## start Data

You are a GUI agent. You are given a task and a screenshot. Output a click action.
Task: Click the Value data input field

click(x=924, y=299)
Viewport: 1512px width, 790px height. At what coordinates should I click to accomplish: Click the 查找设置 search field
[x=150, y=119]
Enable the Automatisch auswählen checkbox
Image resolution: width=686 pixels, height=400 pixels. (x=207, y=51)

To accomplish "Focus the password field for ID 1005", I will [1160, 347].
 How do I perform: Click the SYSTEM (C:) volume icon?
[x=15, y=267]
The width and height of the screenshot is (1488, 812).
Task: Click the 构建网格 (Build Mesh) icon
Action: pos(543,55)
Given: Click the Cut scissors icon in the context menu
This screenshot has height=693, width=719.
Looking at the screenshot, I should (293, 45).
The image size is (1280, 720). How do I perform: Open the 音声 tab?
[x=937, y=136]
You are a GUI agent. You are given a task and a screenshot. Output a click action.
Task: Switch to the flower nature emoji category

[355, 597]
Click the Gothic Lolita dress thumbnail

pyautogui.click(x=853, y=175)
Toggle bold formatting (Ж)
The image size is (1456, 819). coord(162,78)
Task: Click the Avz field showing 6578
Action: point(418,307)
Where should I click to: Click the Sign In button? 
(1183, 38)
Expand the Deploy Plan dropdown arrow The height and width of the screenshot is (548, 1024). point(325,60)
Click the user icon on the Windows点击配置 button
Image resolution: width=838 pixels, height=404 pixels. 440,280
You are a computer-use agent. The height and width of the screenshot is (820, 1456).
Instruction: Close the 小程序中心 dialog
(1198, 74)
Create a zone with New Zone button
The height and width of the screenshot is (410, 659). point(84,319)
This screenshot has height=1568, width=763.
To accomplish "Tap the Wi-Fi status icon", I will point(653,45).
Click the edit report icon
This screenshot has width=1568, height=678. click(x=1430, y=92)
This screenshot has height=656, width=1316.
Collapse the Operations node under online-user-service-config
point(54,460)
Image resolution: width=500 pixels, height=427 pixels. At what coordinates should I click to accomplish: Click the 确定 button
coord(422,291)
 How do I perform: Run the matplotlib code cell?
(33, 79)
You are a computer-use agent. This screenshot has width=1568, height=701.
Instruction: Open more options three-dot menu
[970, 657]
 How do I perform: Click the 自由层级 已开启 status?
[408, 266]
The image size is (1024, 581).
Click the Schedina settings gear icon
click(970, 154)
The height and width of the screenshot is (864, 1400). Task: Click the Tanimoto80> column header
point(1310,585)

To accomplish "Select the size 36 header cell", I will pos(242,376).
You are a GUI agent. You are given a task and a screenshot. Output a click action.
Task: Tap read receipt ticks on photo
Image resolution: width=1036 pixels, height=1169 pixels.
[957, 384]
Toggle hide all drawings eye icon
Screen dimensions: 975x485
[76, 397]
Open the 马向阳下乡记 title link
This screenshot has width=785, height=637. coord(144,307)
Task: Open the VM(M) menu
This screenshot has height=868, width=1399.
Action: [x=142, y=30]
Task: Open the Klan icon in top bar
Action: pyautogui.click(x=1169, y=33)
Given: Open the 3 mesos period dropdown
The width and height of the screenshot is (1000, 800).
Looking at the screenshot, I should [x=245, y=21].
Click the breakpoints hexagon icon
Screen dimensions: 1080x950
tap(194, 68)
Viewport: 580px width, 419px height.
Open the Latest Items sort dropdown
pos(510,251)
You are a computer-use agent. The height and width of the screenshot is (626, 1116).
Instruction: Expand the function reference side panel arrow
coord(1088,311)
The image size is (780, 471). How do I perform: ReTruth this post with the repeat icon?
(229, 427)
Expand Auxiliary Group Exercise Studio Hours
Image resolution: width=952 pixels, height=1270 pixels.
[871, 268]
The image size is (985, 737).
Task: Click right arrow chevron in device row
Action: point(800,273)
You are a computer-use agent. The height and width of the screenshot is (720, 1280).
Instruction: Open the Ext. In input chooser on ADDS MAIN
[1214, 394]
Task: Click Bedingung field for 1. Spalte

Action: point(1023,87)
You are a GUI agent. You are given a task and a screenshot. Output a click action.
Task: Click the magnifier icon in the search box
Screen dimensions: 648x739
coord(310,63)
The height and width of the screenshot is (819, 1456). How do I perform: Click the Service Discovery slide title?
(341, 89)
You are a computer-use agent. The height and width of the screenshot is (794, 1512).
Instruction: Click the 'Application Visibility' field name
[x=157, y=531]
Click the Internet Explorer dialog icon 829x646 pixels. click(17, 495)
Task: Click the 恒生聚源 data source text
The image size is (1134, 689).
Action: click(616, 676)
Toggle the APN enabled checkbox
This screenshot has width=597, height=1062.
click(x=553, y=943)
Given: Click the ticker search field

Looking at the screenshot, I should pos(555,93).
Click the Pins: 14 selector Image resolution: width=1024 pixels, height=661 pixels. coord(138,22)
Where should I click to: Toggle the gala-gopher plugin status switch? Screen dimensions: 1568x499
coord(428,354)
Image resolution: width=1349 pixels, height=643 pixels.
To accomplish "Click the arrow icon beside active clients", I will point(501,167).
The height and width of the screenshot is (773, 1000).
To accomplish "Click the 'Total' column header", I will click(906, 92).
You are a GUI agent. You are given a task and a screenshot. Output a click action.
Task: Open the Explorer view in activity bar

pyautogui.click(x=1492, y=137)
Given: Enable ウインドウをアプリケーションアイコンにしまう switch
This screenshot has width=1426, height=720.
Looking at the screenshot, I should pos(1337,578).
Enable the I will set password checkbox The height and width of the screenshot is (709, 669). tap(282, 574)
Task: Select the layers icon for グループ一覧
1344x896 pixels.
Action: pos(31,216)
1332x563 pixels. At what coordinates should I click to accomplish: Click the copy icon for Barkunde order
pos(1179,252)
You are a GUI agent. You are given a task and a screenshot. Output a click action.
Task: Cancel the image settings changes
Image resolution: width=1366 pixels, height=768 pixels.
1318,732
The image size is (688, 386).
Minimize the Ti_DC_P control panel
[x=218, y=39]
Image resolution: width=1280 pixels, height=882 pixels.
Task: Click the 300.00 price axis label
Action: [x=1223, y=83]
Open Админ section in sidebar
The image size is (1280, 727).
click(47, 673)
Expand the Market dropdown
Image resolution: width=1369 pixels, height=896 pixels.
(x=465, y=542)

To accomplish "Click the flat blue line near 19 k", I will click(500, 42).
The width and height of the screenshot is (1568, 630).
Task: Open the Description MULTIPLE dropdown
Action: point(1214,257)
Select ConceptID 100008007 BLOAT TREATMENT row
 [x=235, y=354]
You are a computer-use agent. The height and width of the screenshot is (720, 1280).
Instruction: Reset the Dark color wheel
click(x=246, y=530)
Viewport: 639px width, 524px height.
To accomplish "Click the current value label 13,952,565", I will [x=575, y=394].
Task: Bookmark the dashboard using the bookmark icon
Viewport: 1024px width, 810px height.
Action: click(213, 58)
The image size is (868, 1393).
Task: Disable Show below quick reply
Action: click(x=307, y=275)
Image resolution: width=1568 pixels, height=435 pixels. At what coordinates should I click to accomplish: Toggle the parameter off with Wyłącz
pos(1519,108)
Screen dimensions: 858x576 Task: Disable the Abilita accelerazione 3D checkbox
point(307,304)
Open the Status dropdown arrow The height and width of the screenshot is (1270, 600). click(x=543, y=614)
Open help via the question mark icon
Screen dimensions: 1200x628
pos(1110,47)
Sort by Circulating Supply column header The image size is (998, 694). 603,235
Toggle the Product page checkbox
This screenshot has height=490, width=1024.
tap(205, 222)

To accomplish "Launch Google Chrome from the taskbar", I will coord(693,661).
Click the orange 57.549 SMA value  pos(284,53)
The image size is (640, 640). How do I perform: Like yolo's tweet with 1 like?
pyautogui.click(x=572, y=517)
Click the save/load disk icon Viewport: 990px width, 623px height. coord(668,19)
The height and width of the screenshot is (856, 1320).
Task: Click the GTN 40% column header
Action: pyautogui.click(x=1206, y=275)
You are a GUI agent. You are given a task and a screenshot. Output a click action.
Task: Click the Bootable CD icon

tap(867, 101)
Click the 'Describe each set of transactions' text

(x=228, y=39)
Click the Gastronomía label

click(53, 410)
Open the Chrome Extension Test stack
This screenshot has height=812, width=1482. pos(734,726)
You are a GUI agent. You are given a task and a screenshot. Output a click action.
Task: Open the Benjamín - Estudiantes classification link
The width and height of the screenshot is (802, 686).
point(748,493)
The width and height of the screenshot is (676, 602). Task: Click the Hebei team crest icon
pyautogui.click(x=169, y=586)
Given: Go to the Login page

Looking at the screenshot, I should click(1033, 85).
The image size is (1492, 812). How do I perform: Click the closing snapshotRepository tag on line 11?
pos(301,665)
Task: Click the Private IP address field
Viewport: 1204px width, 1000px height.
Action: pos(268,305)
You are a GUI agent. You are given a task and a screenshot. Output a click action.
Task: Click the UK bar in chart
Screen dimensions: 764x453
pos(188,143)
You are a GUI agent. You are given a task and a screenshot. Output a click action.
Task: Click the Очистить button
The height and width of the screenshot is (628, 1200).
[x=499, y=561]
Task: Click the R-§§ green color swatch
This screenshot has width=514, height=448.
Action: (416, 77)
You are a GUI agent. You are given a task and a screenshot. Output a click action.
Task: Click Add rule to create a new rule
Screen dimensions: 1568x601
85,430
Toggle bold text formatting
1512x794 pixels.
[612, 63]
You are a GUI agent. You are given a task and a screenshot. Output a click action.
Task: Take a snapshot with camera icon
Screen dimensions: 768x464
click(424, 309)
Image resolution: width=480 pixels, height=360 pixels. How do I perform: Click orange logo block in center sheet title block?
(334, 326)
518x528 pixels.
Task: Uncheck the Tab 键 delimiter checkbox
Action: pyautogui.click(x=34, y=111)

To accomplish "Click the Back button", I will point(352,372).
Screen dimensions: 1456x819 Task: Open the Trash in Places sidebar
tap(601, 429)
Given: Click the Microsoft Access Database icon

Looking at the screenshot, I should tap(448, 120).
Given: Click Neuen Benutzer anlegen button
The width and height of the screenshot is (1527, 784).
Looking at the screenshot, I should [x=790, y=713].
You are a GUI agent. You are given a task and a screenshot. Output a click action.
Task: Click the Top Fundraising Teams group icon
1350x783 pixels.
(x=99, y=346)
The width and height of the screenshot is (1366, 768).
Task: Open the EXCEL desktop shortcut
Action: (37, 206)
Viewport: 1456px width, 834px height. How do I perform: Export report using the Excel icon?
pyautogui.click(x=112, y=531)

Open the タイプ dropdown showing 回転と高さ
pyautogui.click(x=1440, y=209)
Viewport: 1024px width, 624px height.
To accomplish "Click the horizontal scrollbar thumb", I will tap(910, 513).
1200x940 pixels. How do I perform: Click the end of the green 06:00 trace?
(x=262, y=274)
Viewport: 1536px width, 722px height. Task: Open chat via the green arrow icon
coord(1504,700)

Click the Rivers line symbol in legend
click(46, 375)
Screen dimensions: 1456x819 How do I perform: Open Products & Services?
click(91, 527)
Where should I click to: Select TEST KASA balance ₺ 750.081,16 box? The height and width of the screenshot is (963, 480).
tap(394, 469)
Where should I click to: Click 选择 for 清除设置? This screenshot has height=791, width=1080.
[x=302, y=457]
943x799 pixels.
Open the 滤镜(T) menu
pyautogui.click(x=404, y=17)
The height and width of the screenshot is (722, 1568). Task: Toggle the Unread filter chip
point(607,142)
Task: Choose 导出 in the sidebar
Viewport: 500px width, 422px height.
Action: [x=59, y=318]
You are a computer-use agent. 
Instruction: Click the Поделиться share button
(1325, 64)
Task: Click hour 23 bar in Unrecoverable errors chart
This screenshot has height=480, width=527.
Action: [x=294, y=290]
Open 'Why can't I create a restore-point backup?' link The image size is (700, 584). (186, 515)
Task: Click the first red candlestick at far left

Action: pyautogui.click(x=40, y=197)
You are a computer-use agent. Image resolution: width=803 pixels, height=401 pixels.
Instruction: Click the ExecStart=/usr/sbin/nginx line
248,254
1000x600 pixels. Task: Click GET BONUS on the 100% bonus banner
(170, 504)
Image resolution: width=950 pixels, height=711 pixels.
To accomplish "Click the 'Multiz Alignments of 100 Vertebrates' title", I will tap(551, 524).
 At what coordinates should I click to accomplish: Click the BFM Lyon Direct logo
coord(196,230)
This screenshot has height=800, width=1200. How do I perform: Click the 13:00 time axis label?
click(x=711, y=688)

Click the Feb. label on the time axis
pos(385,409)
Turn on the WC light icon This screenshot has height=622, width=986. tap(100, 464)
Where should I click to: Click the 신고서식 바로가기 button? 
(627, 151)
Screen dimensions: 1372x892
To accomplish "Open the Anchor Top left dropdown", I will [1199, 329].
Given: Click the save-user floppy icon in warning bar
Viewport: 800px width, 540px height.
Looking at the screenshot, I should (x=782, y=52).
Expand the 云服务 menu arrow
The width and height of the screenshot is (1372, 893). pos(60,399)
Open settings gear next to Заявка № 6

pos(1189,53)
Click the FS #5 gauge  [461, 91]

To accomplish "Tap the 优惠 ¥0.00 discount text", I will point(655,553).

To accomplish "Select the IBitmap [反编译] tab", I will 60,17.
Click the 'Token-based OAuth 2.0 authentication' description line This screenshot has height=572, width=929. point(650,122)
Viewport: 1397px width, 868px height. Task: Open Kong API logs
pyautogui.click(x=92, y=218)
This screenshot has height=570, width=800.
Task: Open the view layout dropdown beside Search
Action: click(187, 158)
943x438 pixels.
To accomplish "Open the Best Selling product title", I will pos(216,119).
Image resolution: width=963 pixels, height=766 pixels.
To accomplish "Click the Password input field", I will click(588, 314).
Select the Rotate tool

## end Data

Reproduce verbatim the stretch of the records above from the line containing "Click the Pins: 14" through the line containing "Looking at the screenshot, I should pos(1337,578).", both included.

Click the Pins: 14 selector Image resolution: width=1024 pixels, height=661 pixels. coord(138,22)
Where should I click to: Toggle the gala-gopher plugin status switch? Screen dimensions: 1568x499
coord(428,354)
Image resolution: width=1349 pixels, height=643 pixels.
To accomplish "Click the arrow icon beside active clients", I will point(501,167).
The height and width of the screenshot is (773, 1000).
To accomplish "Click the 'Total' column header", I will click(906, 92).
You are a GUI agent. You are given a task and a screenshot. Output a click action.
Task: Open the Explorer view in activity bar

pyautogui.click(x=1492, y=137)
Given: Enable ウインドウをアプリケーションアイコンにしまう switch
This screenshot has width=1426, height=720.
Looking at the screenshot, I should pos(1337,578).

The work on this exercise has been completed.